Eliyahu Bakshi-Doron, former chief rabbi of Israel, dies of COVID-19 at 79


JERUSALEM (JTA) — Rabbi Eliyahu Bakshi-Doron, who served as Israel’s chief Sephardic rabbi for a decade beginning in 1993, died April 12 after being admitted to the hospital for treatment of COVID-19. He was 79.

“Rabbi Bakshi-Doron was a teacher for all Jewish communities in Israel and around the world,” Prime Minister Benjamin Netanyahu said in a statement. “I met him many times and was always struck by his warm personality. For him the Torah was a guide for life. His essence was understanding, tolerance and love for the people and the state.”

President Reuven Rivlin praised Bakshi-Doron for his “deep sense of responsibility for all Israel.”

Rabbi Yisrael Meir Lau, who served as Ashkenazi chief rabbi during Bakshi-Doron’s tenure, called him as a “great genius,” The Times of Israel reported. “There was nobody as honest as you.”

Born in Jerusalem to immigrants from Iran and Syria, Bakshi-Doron became a communal rabbi in Bat Yam in 1970, rising to become the city’s chief rabbi two years later. He became chief rabbi of Haifa in 1975.

In 2017, Bakshi-Doron was convicted of issuing fake rabbinic credentials to 1,500 police and security services employees, who used them to apply for pay raises. He was found guilty in Jerusalem District Court and sentenced to probation. He also was ordered to pay a fine of 2.5 million shekels (about $700,000).

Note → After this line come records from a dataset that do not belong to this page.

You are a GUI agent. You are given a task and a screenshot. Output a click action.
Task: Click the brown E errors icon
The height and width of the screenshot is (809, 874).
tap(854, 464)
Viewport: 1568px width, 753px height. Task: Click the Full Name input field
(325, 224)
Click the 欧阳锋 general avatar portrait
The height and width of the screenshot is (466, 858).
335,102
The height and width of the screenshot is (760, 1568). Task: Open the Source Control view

Bakshi-Doron also angered non-Orthodox Jews in 1997 when he attempted to block the appointment of non-Orthodox Jews to local religious councils. He rejected a proposed compromise in which Conservative and Reform rabbis would be able to participate in the selection and education of conversion candidates, but only Orthodox rabbis would actually perform the conversions.

The previous year, Reform leaders harshly criticized the chief rabbi after he gave a sermon that some had interpreted as calling for the murder of members of their denomination. In his talk, delivered in a Jerusalem synagogue, Bakshi-Doron compared the biblical figure Zimri to Reform Jews and praised Pinchas, the man who murdered Zimri for having sexual relations with a non-Jewish woman.

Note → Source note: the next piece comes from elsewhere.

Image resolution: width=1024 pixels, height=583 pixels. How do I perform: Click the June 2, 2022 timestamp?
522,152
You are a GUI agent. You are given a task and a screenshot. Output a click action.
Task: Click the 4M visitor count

Despite his criticism of other Jewish denominations, Bakshi-Doron could also be liberal in his religious positions. He expressed support for efforts to ease the Orthodox Chief Rabbinate’s monopoly over Jewish marriages and allow marriages to be performed in Israel outside the framework of Jewish law.

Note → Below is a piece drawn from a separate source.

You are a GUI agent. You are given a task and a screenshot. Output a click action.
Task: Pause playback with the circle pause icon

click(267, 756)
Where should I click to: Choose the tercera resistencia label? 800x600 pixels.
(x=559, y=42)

“Israel has lost an important voice that was both part of the religious establishment while understanding that established religion must have its limits,” Rachel Stomel of the Center for Women’s Justice told the Jewish Telegraphic Agency. “Notably, Rabbi Bakshi-Doron advocated for civil marriage as an alternative to the state-mandated religious marriage currently in place. His stance, which earned him much backlash from the ultra-Orthodox world, was pragmatic.”

In 1993, Bakshi-Doron made waves when he ruled that women could be deciders of Jewish religious law. He later clarified that he was not endorsing granting rabbinic titles to women.

Bakshi-Doron also engaged in interfaith efforts, meeting with the Turkish cleric Fethullah Gulen in 1998 and Pope John Paul II during his visit to Jerusalem in 2000.

Bakshi-Doron is survived by 10 children. His wife, Esther, died in 2005. He was buried April 13 at Jerusalem’s Har Hamenuhot cemetery.